** Set exercise **
Can you render the material below as a Markdown table with the columns Row and Line, where Row numbers each line and Line holds it, leaving out blank lines?
○ ○ ○
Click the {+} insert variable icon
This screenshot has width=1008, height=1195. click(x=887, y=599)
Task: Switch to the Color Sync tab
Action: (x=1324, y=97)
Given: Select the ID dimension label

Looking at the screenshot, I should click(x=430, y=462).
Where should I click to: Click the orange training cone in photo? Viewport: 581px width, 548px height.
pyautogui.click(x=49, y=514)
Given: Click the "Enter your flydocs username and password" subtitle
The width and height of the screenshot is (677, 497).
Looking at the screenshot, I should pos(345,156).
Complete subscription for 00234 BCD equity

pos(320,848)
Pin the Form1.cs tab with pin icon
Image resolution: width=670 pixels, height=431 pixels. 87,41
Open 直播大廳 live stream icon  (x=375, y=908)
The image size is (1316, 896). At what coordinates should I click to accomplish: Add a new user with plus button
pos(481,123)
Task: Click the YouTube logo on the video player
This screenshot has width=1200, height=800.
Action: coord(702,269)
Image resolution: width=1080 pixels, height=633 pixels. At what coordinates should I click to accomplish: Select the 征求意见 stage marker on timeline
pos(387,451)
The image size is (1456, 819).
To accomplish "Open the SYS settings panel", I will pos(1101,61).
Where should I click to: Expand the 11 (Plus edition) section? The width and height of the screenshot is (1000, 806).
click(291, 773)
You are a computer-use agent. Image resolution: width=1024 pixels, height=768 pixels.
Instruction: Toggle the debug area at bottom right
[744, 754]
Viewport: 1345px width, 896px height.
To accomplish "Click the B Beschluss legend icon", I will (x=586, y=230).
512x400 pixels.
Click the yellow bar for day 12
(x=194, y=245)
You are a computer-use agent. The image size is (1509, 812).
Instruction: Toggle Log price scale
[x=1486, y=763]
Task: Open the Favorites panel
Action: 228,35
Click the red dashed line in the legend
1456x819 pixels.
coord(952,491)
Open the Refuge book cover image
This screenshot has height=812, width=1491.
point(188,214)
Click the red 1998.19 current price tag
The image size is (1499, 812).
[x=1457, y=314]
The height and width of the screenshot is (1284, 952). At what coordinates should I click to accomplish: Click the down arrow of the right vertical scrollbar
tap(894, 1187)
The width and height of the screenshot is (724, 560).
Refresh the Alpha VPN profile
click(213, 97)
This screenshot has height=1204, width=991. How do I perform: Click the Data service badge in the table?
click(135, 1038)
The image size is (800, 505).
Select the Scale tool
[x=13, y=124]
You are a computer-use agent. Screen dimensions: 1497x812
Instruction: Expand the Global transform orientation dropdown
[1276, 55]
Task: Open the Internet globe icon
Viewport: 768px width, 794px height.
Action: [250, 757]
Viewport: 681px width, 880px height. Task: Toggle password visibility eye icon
○ ○ ○
** Complete response **
| Row | Line |
|---|---|
| 1 | Click the {+} insert variable icon |
| 2 | This screenshot has width=1008, height=1195. click(x=887, y=599) |
| 3 | Task: Switch to the Color Sync tab |
| 4 | Action: (x=1324, y=97) |
| 5 | Given: Select the ID dimension label |
| 6 | Looking at the screenshot, I should click(x=430, y=462). |
| 7 | Where should I click to: Click the orange training cone in photo? Viewport: 581px width, 548px height. |
| 8 | pyautogui.click(x=49, y=514) |
| 9 | Given: Click the "Enter your flydocs username and password" subtitle |
| 10 | The width and height of the screenshot is (677, 497). |
| 11 | Looking at the screenshot, I should pos(345,156). |
| 12 | Complete subscription for 00234 BCD equity |
| 13 | pos(320,848) |
| 14 | Pin the Form1.cs tab with pin icon |
| 15 | Image resolution: width=670 pixels, height=431 pixels. 87,41 |
| 16 | Open 直播大廳 live stream icon  (x=375, y=908) |
| 17 | The image size is (1316, 896). At what coordinates should I click to accomplish: Add a new user with plus button |
| 18 | pos(481,123) |
| 19 | Task: Click the YouTube logo on the video player |
| 20 | This screenshot has width=1200, height=800. |
| 21 | Action: coord(702,269) |
| 22 | Image resolution: width=1080 pixels, height=633 pixels. At what coordinates should I click to accomplish: Select the 征求意见 stage marker on timeline |
| 23 | pos(387,451) |
| 24 | The image size is (1456, 819). |
| 25 | To accomplish "Open the SYS settings panel", I will pos(1101,61). |
| 26 | Where should I click to: Expand the 11 (Plus edition) section? The width and height of the screenshot is (1000, 806). |
| 27 | click(291, 773) |
| 28 | You are a computer-use agent. Image resolution: width=1024 pixels, height=768 pixels. |
| 29 | Instruction: Toggle the debug area at bottom right |
| 30 | [744, 754] |
| 31 | Viewport: 1345px width, 896px height. |
| 32 | To accomplish "Click the B Beschluss legend icon", I will (x=586, y=230). |
| 33 | 512x400 pixels. |
| 34 | Click the yellow bar for day 12 |
| 35 | (x=194, y=245) |
| 36 | You are a computer-use agent. The image size is (1509, 812). |
| 37 | Instruction: Toggle Log price scale |
| 38 | [x=1486, y=763] |
| 39 | Task: Open the Favorites panel |
| 40 | Action: 228,35 |
| 41 | Click the red dashed line in the legend |
| 42 | 1456x819 pixels. |
| 43 | coord(952,491) |
| 44 | Open the Refuge book cover image |
| 45 | This screenshot has height=812, width=1491. |
| 46 | point(188,214) |
| 47 | Click the red 1998.19 current price tag |
| 48 | The image size is (1499, 812). |
| 49 | [x=1457, y=314] |
| 50 | The height and width of the screenshot is (1284, 952). At what coordinates should I click to accomplish: Click the down arrow of the right vertical scrollbar |
| 51 | tap(894, 1187) |
| 52 | The width and height of the screenshot is (724, 560). |
| 53 | Refresh the Alpha VPN profile |
| 54 | click(213, 97) |
| 55 | This screenshot has height=1204, width=991. How do I perform: Click the Data service badge in the table? |
| 56 | click(135, 1038) |
| 57 | The image size is (800, 505). |
| 58 | Select the Scale tool |
| 59 | [x=13, y=124] |
| 60 | You are a computer-use agent. Screen dimensions: 1497x812 |
| 61 | Instruction: Expand the Global transform orientation dropdown |
| 62 | [1276, 55] |
| 63 | Task: Open the Internet globe icon |
| 64 | Viewport: 768px width, 794px height. |
| 65 | Action: [250, 757] |
| 66 | Viewport: 681px width, 880px height. Task: Toggle password visibility eye icon |